Challenge: Write out the text of every item below word for word, and leave the pictures out.

Input data:

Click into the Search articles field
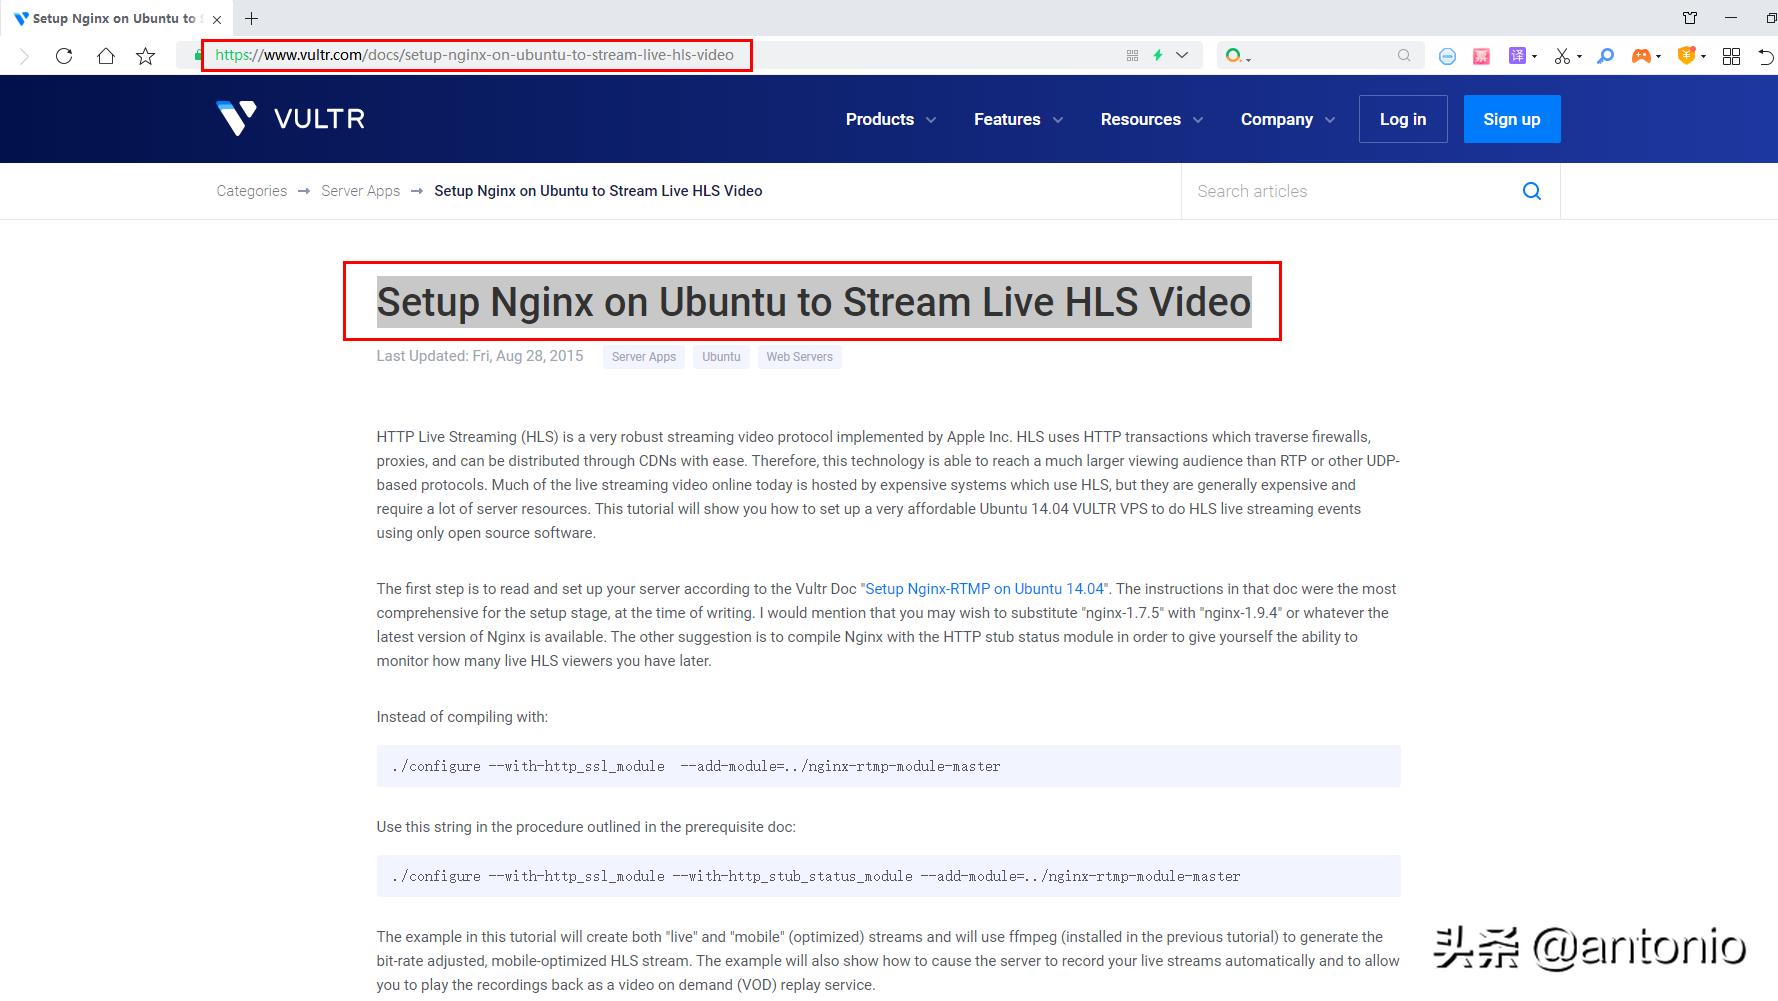Screen dimensions: 1778x1001 pos(1350,191)
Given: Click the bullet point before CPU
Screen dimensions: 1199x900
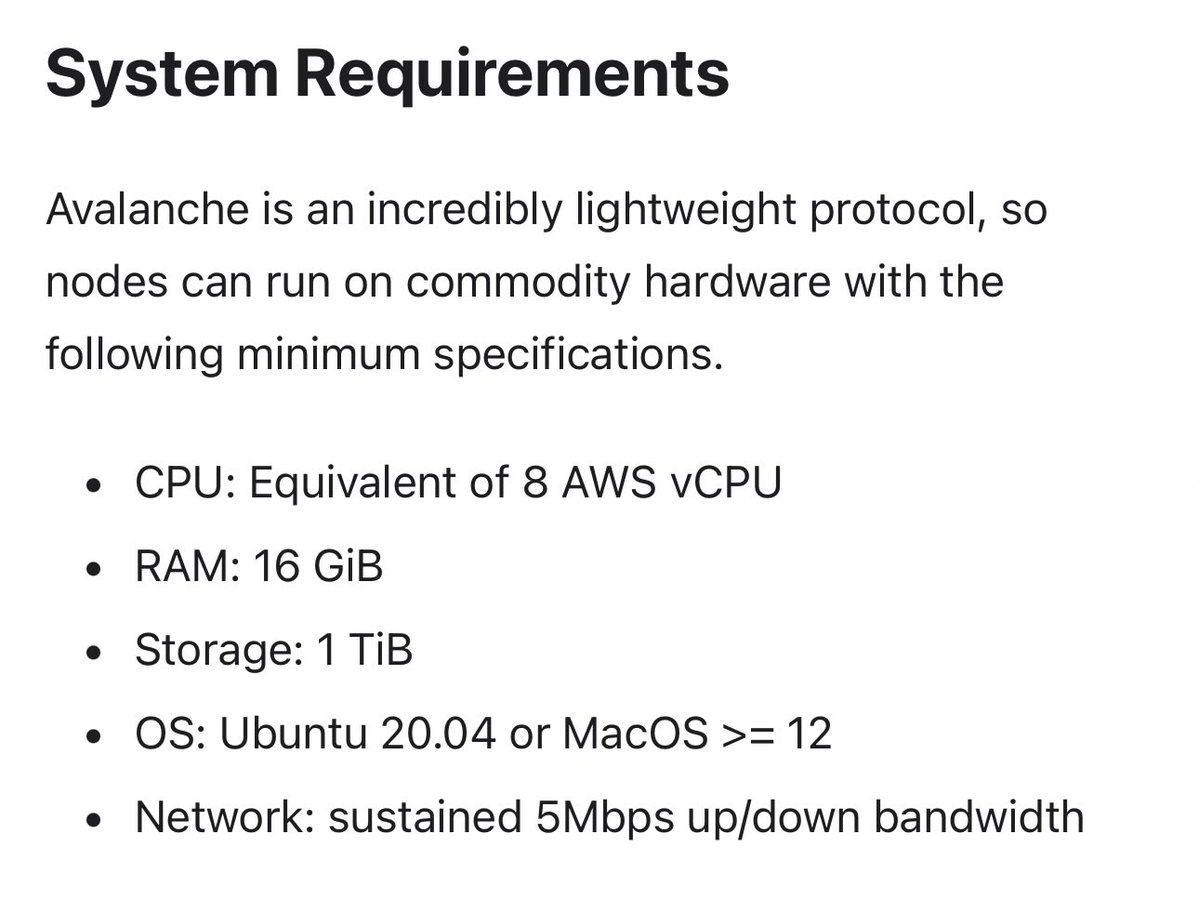Looking at the screenshot, I should coord(94,486).
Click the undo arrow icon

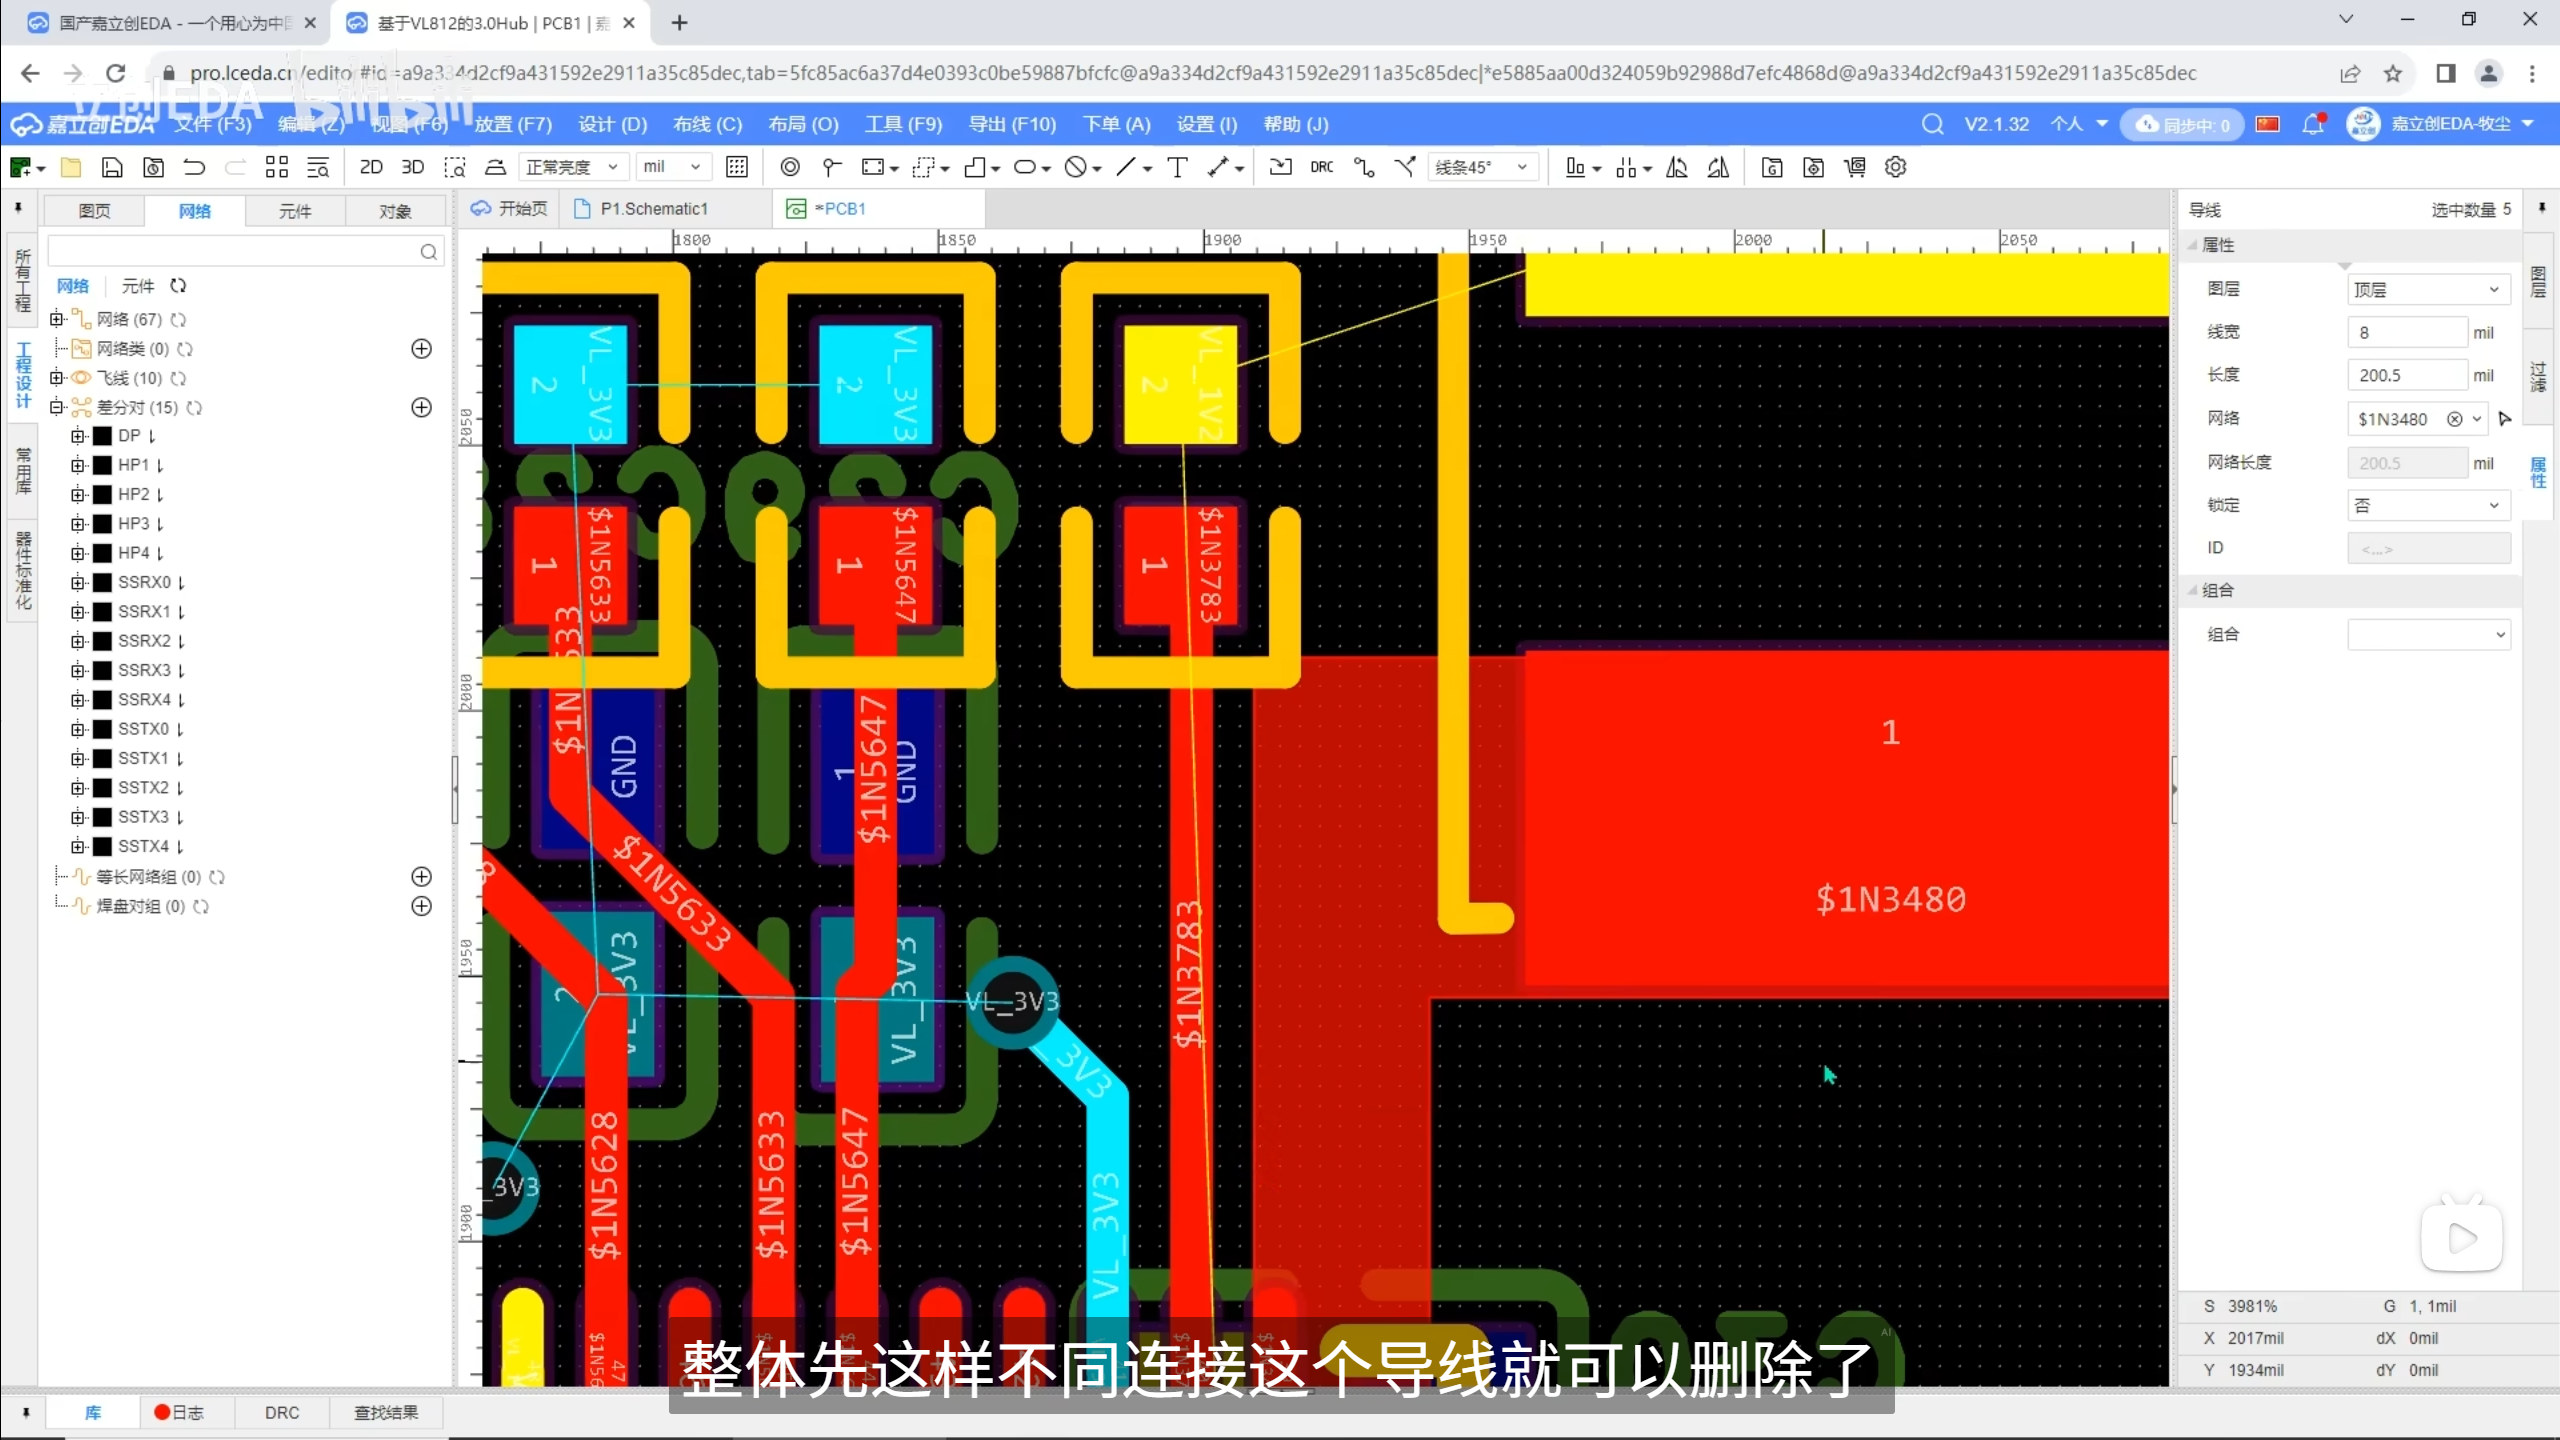[194, 167]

Solution:
Click into the Search articles field
Screen dimensions: 1778x1001 pos(1350,191)
Given: Click the bullet point before CPU
Screen dimensions: 1199x900
Looking at the screenshot, I should coord(94,486).
Click the undo arrow icon

[194, 167]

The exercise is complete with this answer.